Model Predictive Control for Autonomous UAV Landings: A Comprehensive Review of Strategies, Applications and Challenges
Kesavan Panjavarnam, Zool Hilmi Ismail, Tang Howe Hing, Kazuma Sekiguchi, Gianmarco Goycochea Casas
Abstract
ABSTRACT This survey presents a structured review of model predictive control (MPC) strategies for autonomous UAV landings, covering both theory and practice.

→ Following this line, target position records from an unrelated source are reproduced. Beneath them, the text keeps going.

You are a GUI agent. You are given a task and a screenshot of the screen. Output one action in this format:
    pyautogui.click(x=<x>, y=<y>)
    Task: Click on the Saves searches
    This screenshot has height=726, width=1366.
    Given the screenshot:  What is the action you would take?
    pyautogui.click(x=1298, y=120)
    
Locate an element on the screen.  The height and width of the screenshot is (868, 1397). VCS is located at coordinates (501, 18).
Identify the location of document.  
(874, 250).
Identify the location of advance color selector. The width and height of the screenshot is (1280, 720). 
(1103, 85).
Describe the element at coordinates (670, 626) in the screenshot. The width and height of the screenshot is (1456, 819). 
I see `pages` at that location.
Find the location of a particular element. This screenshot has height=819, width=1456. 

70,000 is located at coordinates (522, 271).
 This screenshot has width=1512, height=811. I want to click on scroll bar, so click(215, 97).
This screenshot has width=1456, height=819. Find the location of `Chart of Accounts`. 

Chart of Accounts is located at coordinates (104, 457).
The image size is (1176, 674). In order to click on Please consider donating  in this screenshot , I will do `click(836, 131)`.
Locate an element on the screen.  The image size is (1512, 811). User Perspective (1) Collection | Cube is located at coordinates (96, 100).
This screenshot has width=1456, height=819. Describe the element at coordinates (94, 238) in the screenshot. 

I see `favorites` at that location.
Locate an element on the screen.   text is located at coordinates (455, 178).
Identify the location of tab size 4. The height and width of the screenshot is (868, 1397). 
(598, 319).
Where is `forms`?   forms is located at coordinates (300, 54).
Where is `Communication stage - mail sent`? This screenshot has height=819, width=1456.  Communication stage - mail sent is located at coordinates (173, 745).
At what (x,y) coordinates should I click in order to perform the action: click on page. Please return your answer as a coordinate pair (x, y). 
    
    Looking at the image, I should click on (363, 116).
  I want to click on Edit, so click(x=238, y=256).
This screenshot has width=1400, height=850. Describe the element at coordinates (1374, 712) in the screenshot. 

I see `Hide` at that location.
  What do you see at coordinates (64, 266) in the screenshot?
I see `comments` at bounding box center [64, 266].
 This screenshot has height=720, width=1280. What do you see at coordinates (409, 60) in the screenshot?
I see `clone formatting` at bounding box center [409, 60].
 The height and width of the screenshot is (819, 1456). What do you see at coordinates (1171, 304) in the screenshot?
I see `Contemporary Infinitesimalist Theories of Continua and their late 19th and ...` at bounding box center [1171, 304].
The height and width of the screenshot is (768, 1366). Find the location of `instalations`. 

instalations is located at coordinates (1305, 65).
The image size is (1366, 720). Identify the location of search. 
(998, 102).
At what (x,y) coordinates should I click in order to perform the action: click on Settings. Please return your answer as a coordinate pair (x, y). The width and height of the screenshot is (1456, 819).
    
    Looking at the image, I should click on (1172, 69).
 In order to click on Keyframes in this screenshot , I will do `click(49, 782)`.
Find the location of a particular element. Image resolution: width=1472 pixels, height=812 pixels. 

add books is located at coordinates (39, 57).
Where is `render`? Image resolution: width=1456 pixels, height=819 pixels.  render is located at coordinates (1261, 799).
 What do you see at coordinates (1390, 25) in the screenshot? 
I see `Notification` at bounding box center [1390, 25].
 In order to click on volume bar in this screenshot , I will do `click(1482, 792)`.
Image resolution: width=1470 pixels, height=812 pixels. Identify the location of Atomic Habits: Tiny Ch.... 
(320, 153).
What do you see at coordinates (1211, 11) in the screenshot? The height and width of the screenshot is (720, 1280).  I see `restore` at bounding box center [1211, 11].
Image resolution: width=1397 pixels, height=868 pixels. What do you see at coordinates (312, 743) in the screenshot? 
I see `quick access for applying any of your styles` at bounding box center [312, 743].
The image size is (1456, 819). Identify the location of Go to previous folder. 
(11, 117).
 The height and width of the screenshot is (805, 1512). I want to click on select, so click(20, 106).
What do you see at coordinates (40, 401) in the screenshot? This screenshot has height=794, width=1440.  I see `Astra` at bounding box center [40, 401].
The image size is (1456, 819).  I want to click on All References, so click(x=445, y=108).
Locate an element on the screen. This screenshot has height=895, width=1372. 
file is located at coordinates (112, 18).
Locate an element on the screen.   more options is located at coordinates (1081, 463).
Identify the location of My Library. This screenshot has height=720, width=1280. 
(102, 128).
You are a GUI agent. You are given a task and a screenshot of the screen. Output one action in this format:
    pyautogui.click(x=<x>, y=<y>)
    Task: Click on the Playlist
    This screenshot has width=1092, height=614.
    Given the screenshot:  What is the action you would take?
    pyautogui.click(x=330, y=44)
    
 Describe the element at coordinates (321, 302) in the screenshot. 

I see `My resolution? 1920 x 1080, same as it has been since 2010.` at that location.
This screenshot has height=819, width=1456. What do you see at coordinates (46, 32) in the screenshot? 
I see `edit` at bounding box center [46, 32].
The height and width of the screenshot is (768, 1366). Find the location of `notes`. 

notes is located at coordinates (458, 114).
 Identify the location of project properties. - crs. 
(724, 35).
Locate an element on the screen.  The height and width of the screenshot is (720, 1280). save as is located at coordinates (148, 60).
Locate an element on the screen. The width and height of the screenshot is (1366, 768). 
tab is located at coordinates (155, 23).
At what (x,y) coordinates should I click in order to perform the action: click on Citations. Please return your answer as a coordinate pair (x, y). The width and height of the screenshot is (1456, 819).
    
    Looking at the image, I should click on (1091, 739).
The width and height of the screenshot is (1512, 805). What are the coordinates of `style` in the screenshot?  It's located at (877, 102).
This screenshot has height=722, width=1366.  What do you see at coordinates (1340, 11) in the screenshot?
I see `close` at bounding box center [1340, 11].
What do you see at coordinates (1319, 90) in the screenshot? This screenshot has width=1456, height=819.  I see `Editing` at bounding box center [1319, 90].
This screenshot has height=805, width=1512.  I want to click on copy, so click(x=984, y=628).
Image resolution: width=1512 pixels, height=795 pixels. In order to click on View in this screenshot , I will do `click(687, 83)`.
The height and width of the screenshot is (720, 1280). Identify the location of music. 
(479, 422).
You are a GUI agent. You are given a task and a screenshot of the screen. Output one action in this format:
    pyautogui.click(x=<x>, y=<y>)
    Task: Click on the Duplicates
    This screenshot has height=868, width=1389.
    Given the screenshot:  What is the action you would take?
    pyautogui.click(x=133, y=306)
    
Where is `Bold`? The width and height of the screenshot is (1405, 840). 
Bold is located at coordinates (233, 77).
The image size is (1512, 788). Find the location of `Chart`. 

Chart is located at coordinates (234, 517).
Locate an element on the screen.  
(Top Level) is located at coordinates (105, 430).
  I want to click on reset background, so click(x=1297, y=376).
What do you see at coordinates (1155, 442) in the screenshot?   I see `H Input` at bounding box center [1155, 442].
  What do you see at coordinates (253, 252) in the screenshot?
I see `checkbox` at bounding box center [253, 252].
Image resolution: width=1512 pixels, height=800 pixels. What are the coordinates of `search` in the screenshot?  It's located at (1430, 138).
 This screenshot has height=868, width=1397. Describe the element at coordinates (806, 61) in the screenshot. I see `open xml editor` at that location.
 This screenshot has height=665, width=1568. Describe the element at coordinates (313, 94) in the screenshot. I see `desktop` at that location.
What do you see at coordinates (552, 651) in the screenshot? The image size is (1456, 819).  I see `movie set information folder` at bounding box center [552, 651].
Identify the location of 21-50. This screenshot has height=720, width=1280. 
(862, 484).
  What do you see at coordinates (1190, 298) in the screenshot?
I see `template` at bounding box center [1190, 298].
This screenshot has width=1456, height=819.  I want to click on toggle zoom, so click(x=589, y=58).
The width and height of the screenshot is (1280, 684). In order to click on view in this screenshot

As UAVs are increasingly used in critical missions, robust and precise landing control is essential. The paper introduces the MPC framework—linear and nonlinear models, constraints, and optimization—and analyses 48 articles from 2017 to early April 2025, identified via Scopus. These studies are organized into six thematic areas: maritime platform landings, landings on moving ground vehicles, fixed‐wing UAVs in constrained settings, robust and fault‐tolerant control, sensor fusion and vision‐based methods, and cooperative multi‐agent strategies. Advanced topics include neural optimization, economic and distributed MPC, and learning‐based approaches using Gaussian Processes and deep neural networks to enhance real‐time adaptability under uncertainty. Bibliometric analysis reveals trends in publication frequency, geographic distribution, and research clustering. The review also highlights key challenges such as real‐time computation, robust perception, and sensor integration in GPS‐denied or turbulent environments. This work offers a comprehensive reference for the development of intelligent and resilient MPC‐based control systems for autonomous UAV landings.